Terakhir, di luar perkiraan, meskipun Presiden Joko Widodo (Jokowi) tahun lalu mengunjungi Port Moresby, Papua Nugini (PNG), saat ini indikasi dukungan pemerintahan PNG ke OPM mulai terlihat. Semakin meningkatnya jumlah warga dunia dan negara yang bersimpati dengan perjuangan ULMWP, berarti penggalangan opini yang mereka bangun melalui sosial media telah mendatangkan hasil.

Kedua, ancaman terorisme yang kini makin meningkat skalanya pasca serangan di Jalan MH Thamrin, Januari 2016. Disinyalir para suicide bombers adalah teroris generasi baru yang melek teknologi, khususnya internet. Mereka belajar doktrin radikal hingga cara membuat bom dari internet. Demikian bebas dan tanpa batas informasi di internet membuat pemerintah perlu melakukan aksi nyata untuk menyaring situs-situs radikal yang berpotensi membahayakan anak bangsa.

Dalam kaitan diplomasi digital, ke depan perlu upaya serius untuk melihat diplomasi ini tidak hanya dari perpektif hubungan bilateral, kerjasama budaya dan ekonomi semata. Sebaliknya kita harus berani melihatnya dari kacamata potensi krisis. Dengan akan dibentuknya Badan Cyber Nasional (BCN), instrumen digital diplomacy tidak hanya merupakan pilihan, melainkan kebutuhan bangsa Indonesia untuk mengawal kepentingan nasional kita dalam bingkai politik luar negeri bebas aktif.
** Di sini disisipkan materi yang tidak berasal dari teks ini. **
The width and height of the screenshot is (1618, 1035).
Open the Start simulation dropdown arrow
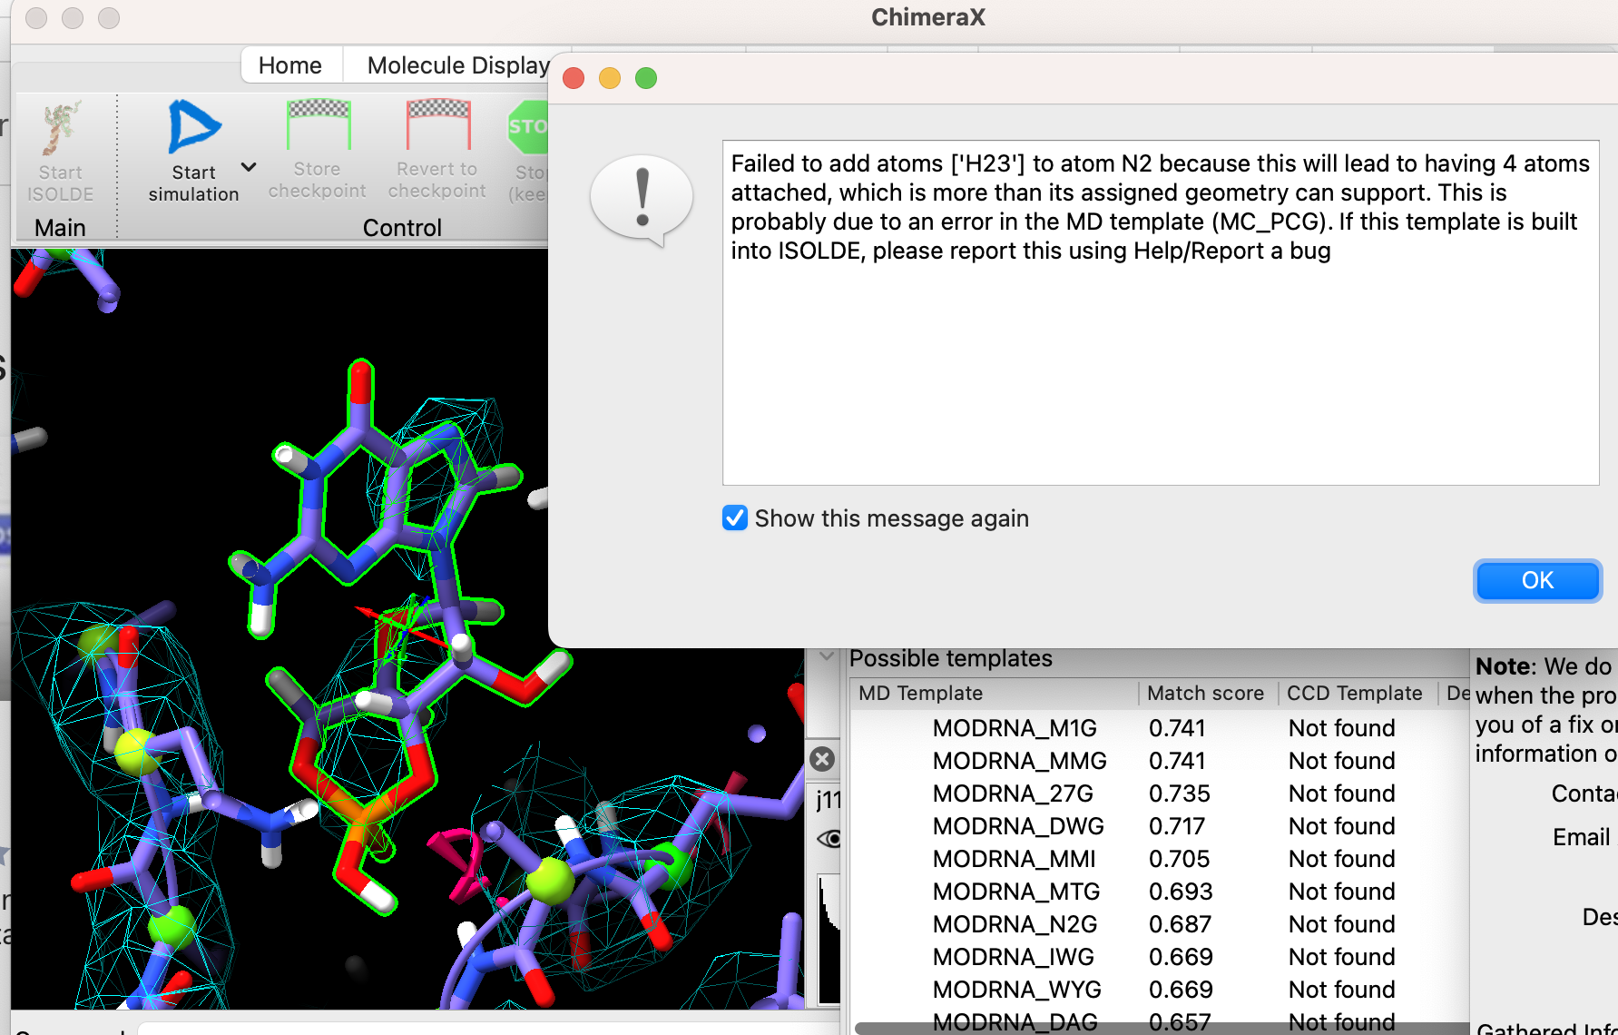249,168
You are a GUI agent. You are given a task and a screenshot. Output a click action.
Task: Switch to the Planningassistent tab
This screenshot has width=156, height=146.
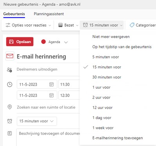click(49, 14)
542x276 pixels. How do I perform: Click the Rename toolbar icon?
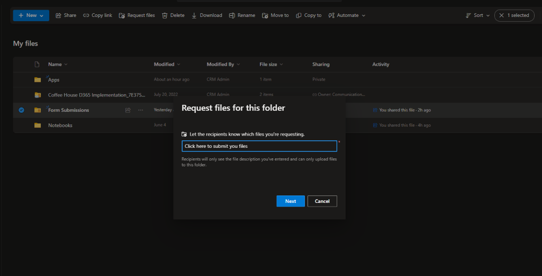click(232, 15)
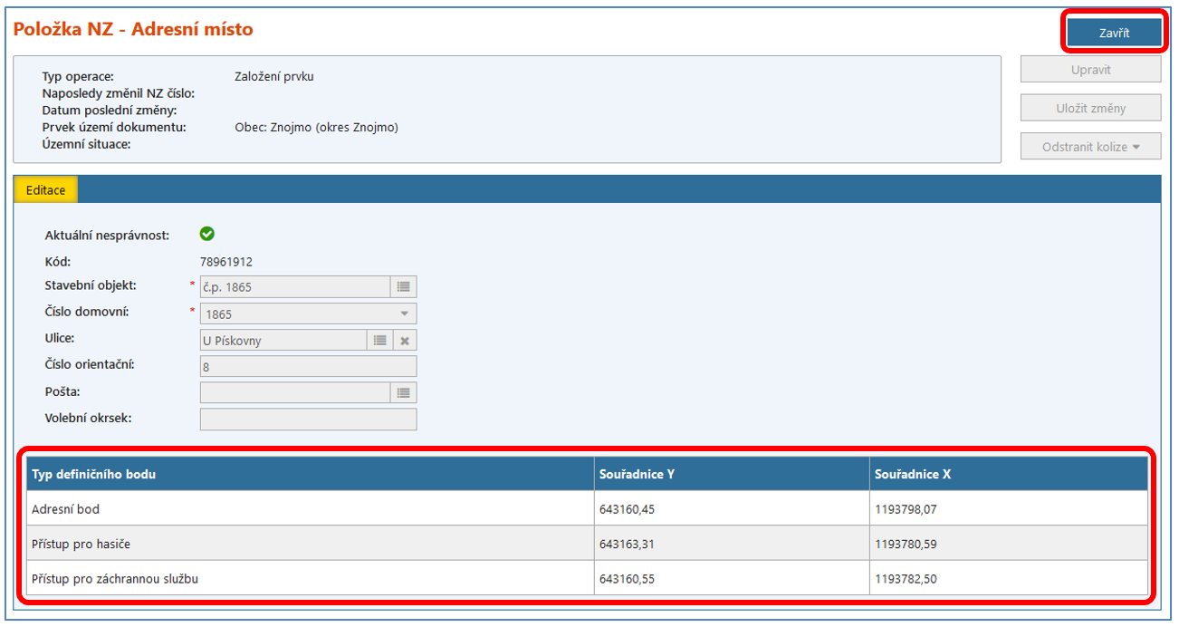This screenshot has height=627, width=1179.
Task: Click the Ulice field showing U Pískovny
Action: 283,341
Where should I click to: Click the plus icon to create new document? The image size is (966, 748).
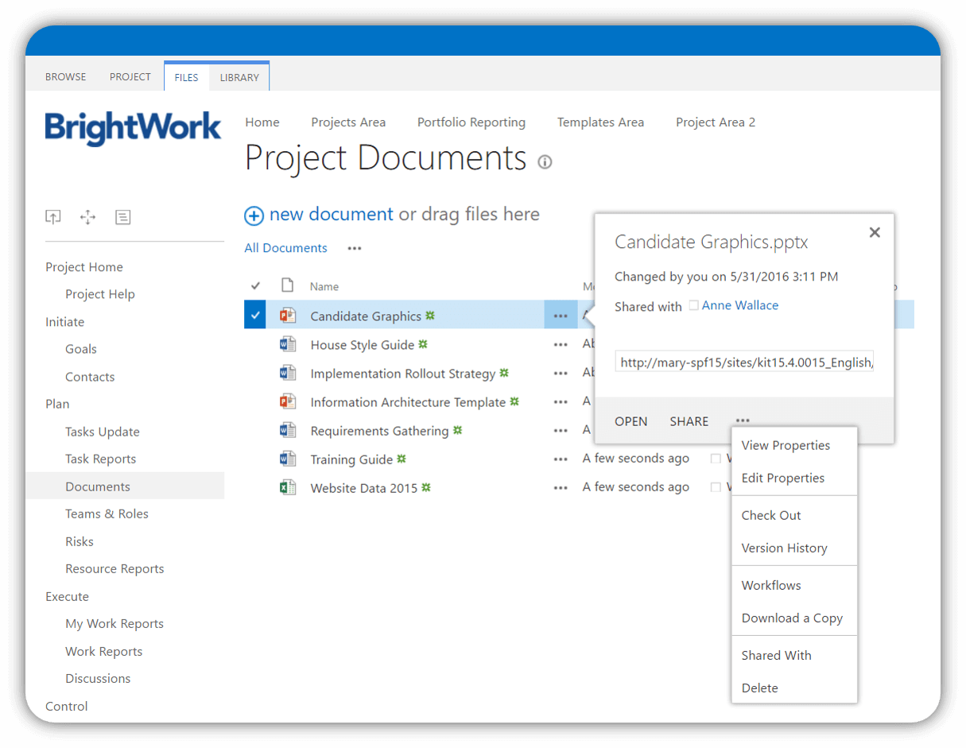pos(254,215)
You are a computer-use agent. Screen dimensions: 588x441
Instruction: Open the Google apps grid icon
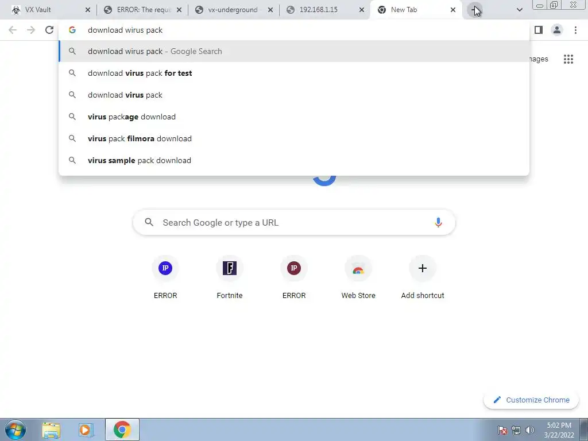pos(568,59)
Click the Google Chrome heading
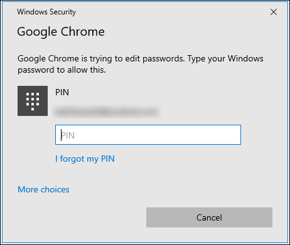The width and height of the screenshot is (290, 245). pyautogui.click(x=61, y=32)
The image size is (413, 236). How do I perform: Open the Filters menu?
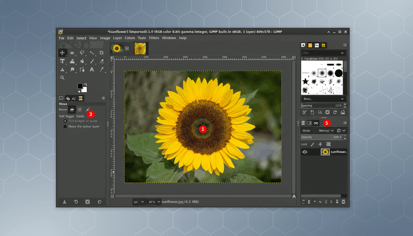click(x=154, y=38)
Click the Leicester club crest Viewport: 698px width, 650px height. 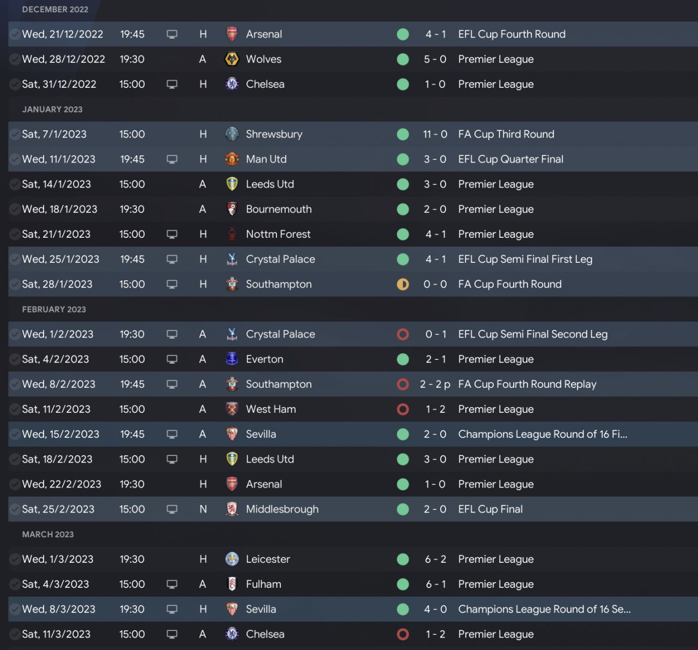pyautogui.click(x=232, y=559)
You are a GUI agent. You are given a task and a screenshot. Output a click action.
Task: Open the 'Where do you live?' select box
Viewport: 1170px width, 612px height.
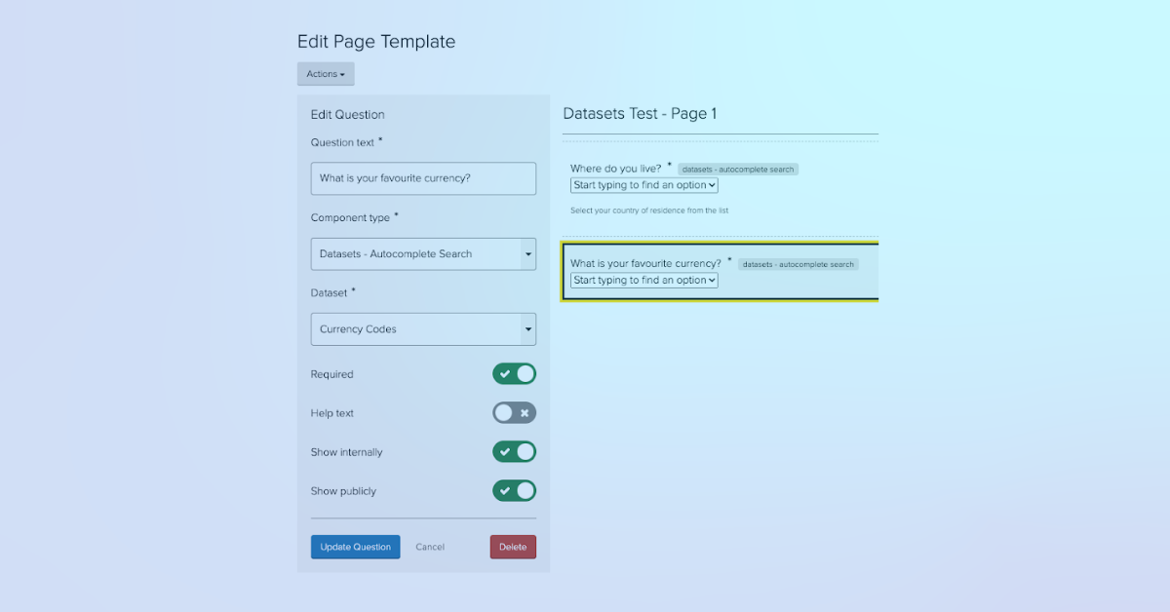[644, 185]
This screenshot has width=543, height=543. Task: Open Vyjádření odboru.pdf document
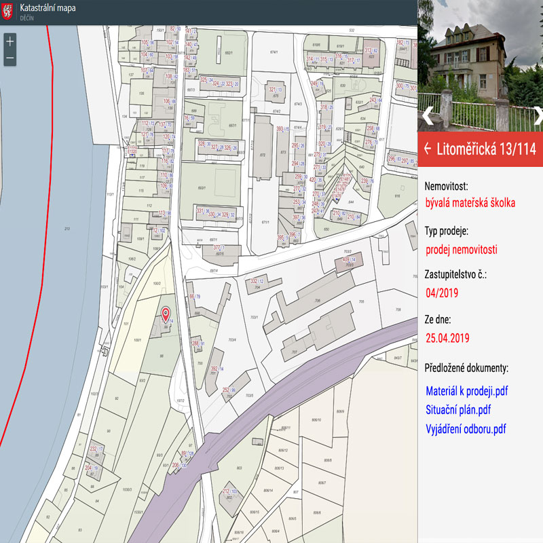point(466,429)
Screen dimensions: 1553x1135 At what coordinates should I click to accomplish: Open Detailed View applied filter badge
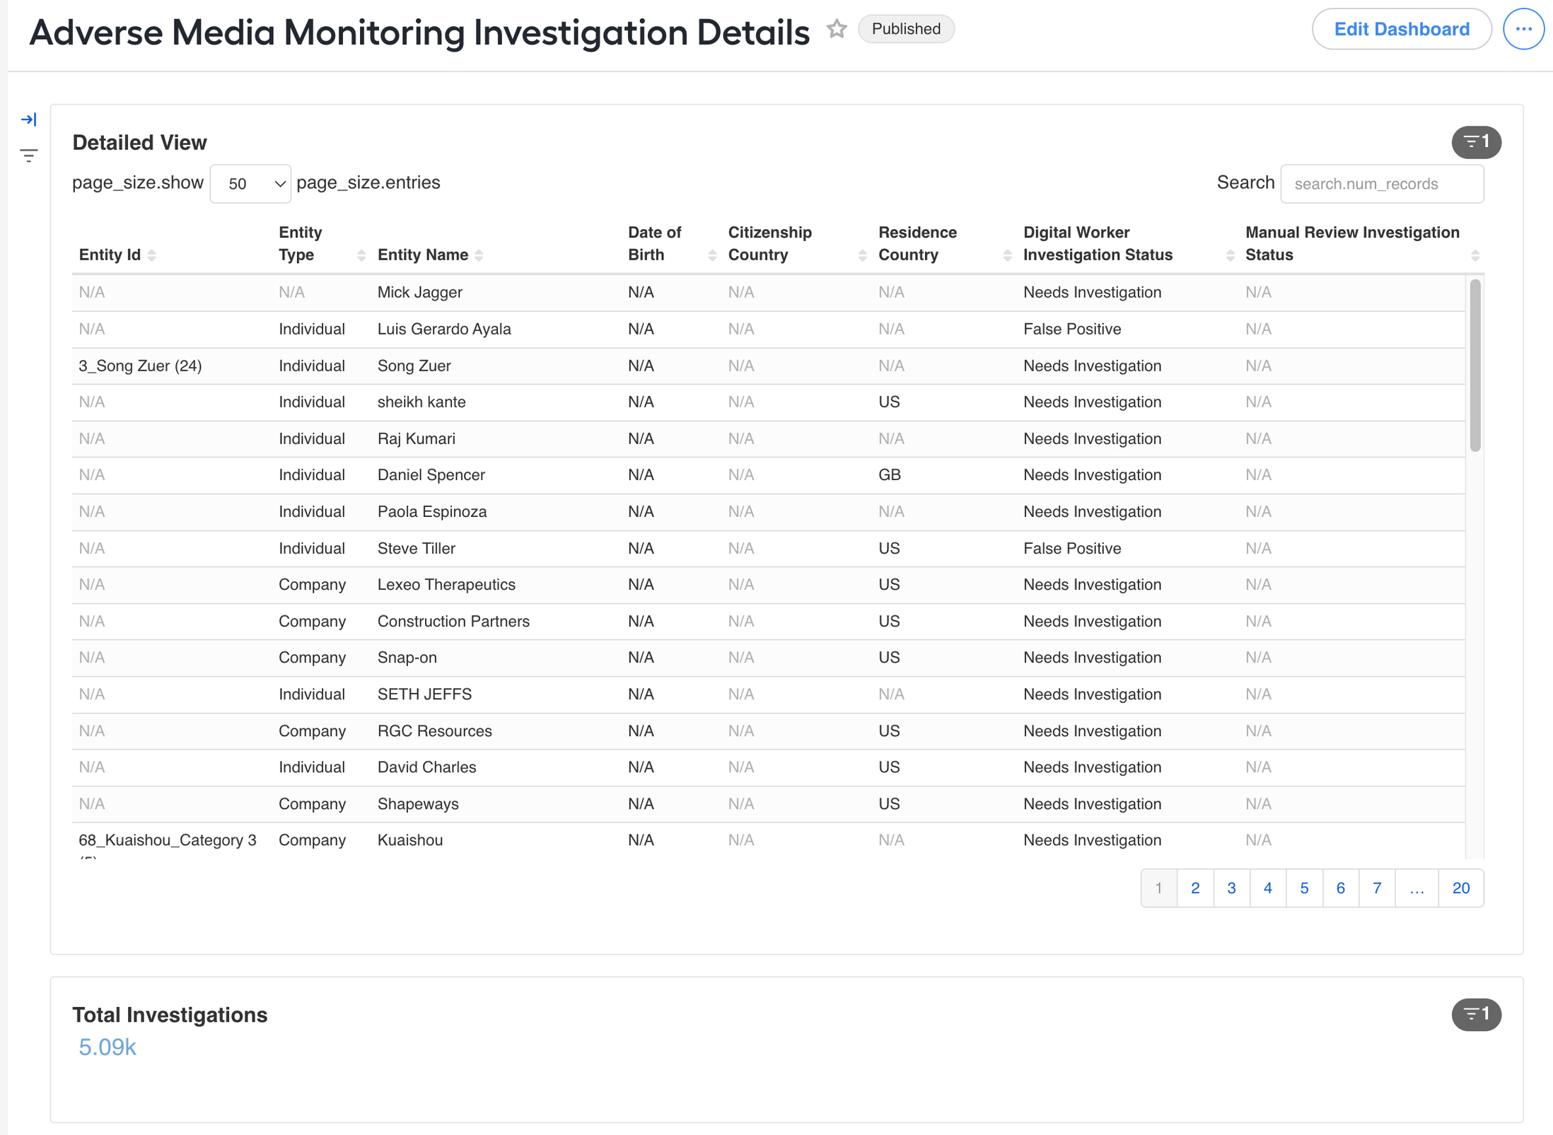click(x=1476, y=142)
Di luar itu, generasi muda kita yang sangat akrab dengan teknologi informasi, harus mampu kita kapitalisasi menjadi tentara siber (cyber army) nasional yang menakutkan bagi siapapun yang ingin memperburuk citra Indonesia. Energi mereka selama ini akan lebih baik dan bermanfaat apabila disalurkan untuk berperang melawan musuh-musuh negara, dibanding saling caci-maki sesama anak bangsa yang tak berkesudahan seperti selama ini.

Jika Kementerian Pertahanan (Kemhan) mempunyai rencana besar untuk melatih anak bangsa yang terpanggil untuk membela negara melalui kegiatan latihan fisik dan disiplin ala militer, Kemlu bisa memanfaatkan anak-anak muda dari generasi X dan Y yang sangat menguasai IT dan aktif di social media menjadi tentara siber yang tangkas dalam meng-counter isu dan propaganda yang dikembangkan oleh negara-negara asing.